Soo that was first lucid dream.(Sorry if my grammar is really bad) I have some questions though.


1. Is it normal for you mind to fix things are wrong in a dream? Such as the DSI being the wrong color.

2. What is up with the weird green tint i was seeing?

----------


## Verre

Congratulations on getting lucid! I liked how you used the "chidori" move against your attacker... stories and settings we enjoy can often supply great ideas for things to try out in the dream state. 





> Lucid Dream # 1 - My First Lucid Dream
> 1. Is it normal for you mind to fix things are wrong in a dream? Such as the DSI being the wrong color.
> 
> 2. What is up with the weird green tint i was seeing?



1. Dreams are often very responsive to your thoughts and expectations. So when you noticed "the DSI is the wrong color, it should be teal," you were sending a subtle suggestion for the color to change, and the dream responded.

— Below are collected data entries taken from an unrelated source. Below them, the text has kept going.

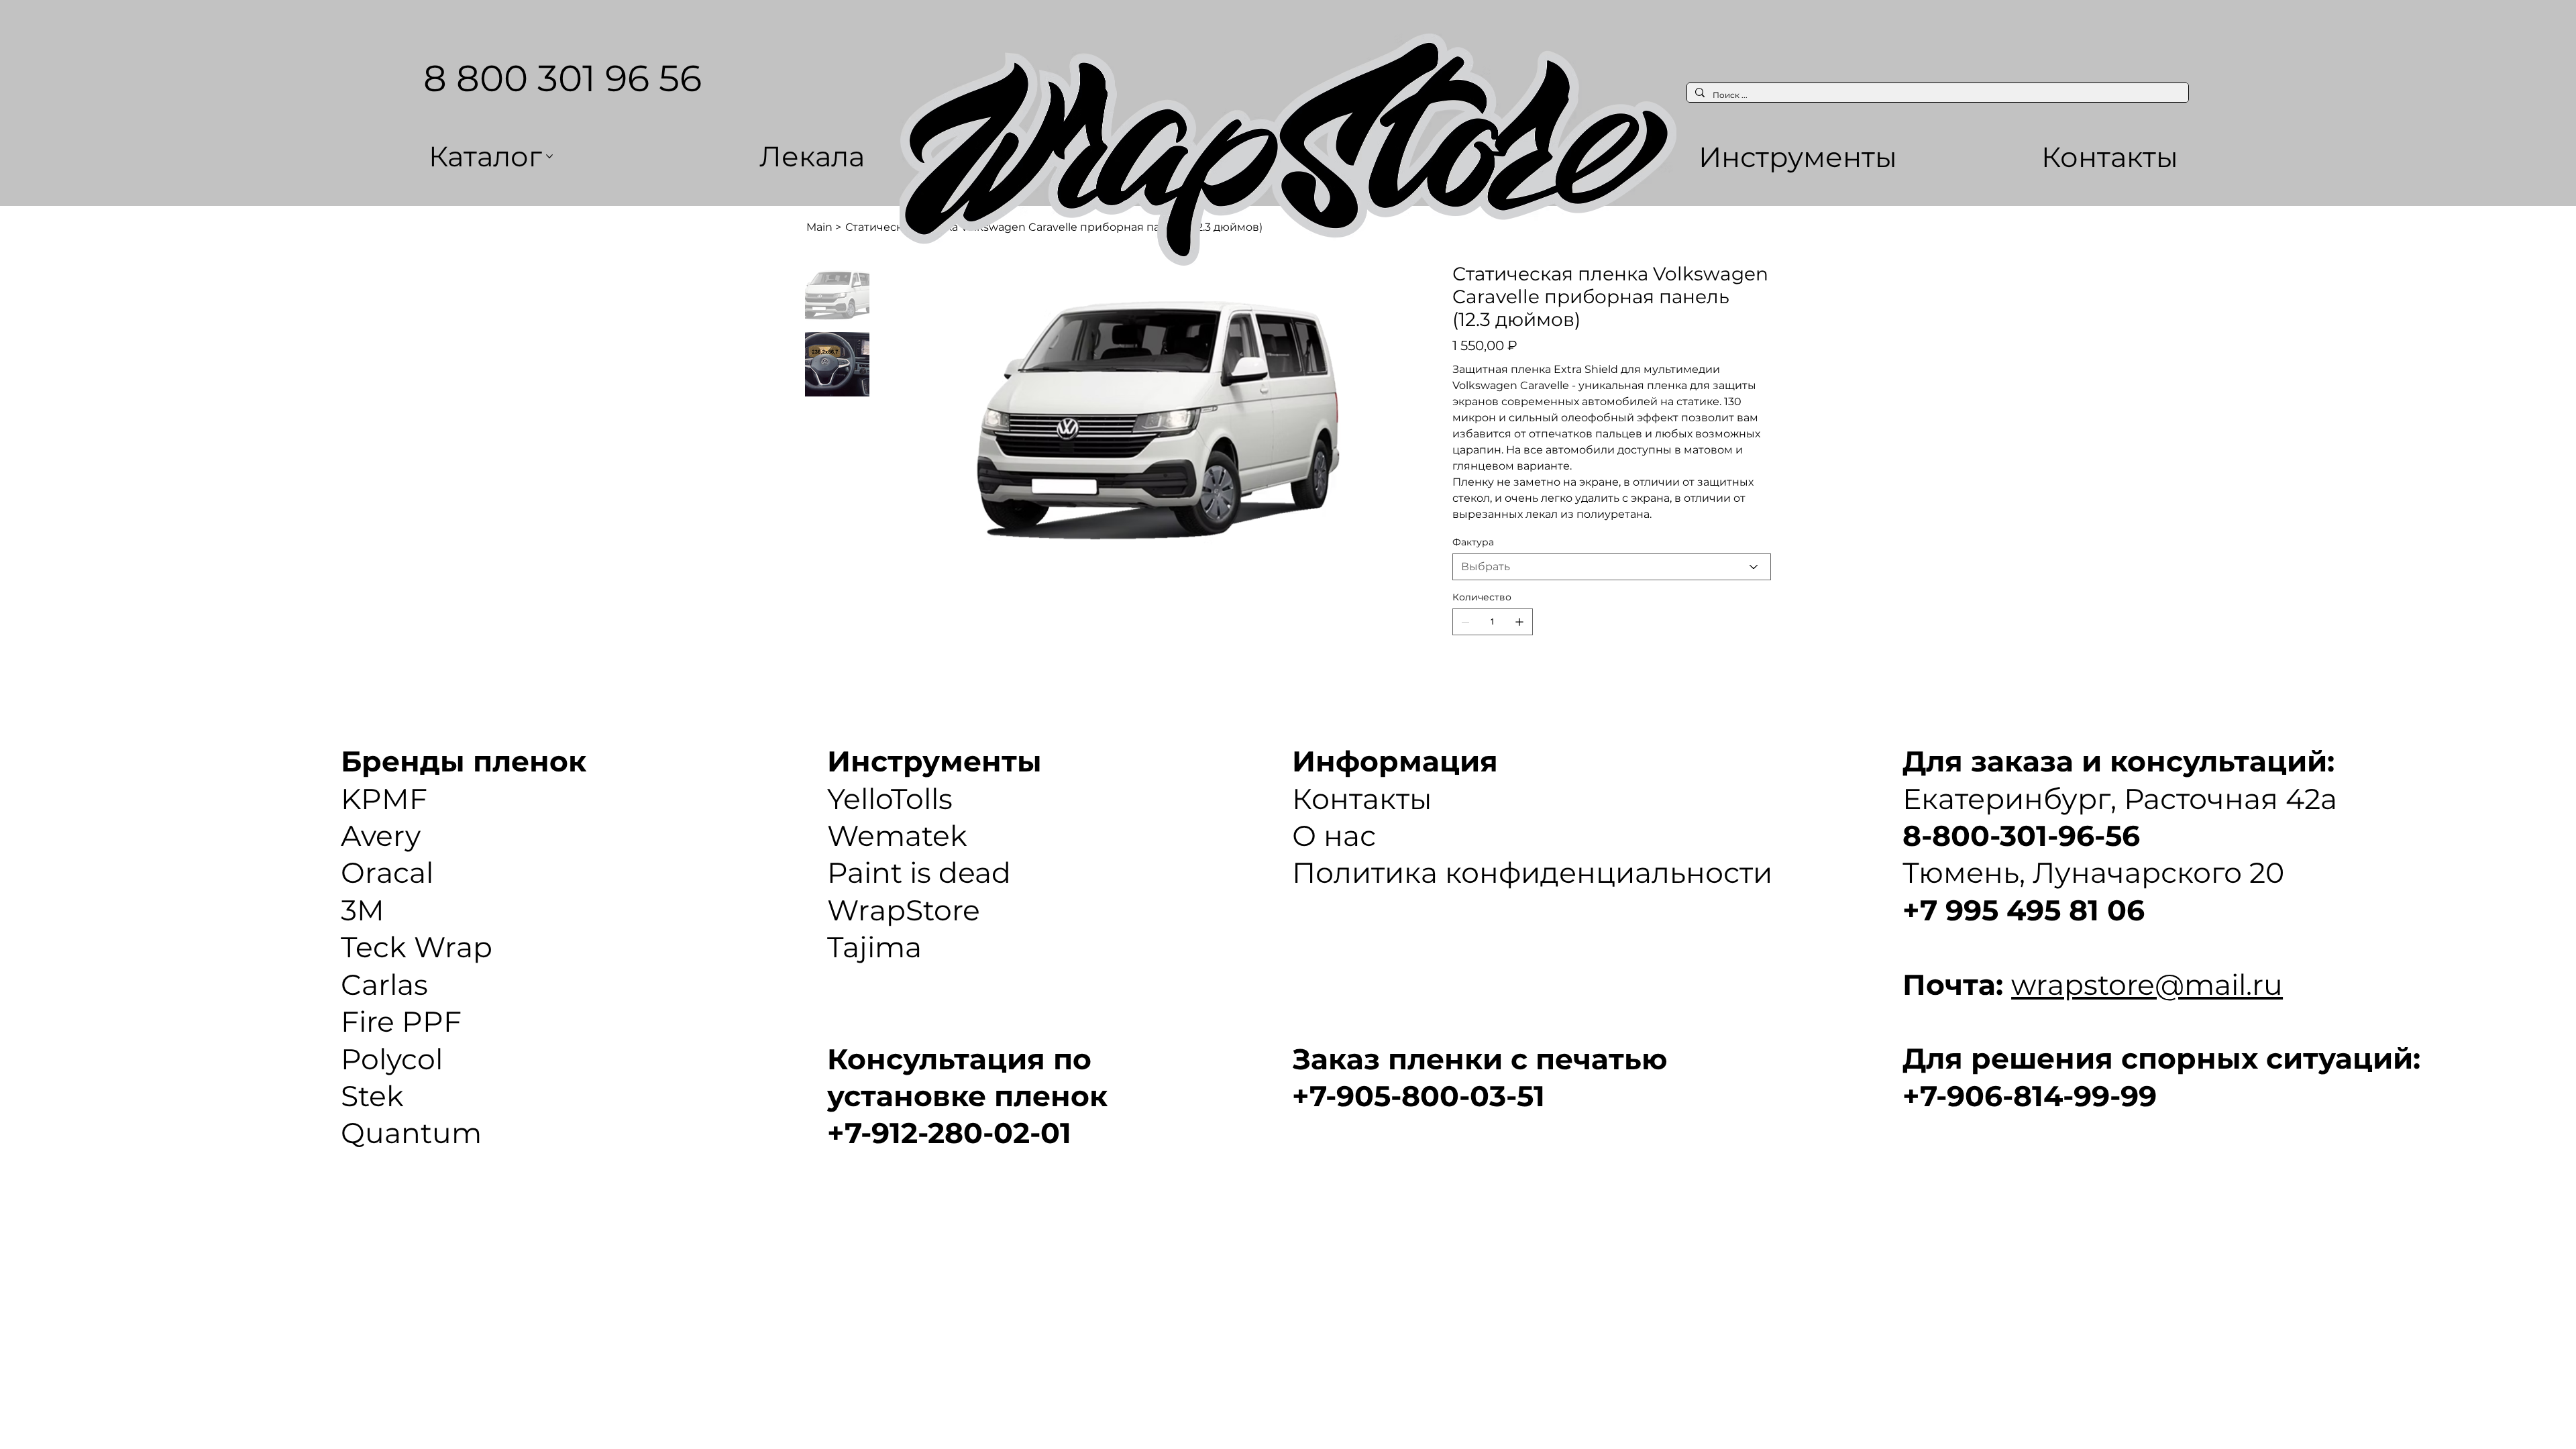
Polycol (392, 1059)
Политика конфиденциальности (1532, 872)
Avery (381, 835)
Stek (372, 1096)
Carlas (384, 984)
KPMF (384, 799)
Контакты (1362, 799)
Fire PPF (401, 1021)
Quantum (411, 1133)
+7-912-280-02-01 (949, 1133)
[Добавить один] (1519, 621)
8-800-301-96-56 (2021, 835)
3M (362, 910)
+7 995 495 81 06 (2023, 910)
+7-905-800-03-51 (1418, 1096)
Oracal (387, 872)
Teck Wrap (416, 947)
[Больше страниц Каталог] (549, 156)
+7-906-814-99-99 (2029, 1096)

2. You said the whole dream got tinted green around the time the color of the DSI changed. I suspect those two things were related. You were already thinking about color, the dream was already responding, so it looks like you got an even bigger response than you were anticipating!

----------


## otakuwolf

wow that very cool thank you for the naruto reference lol and i have dreams like this to my first lucid dream involved a frog and an ocean and i was about 8 years old lol i hope you keep lucid dreaming because yours seem awesome !!!!!!

----------


## deltastar

cool dream , let me say dont worry about your mind about the colors and such things its all the easy way that your mind resolve your desires .

----------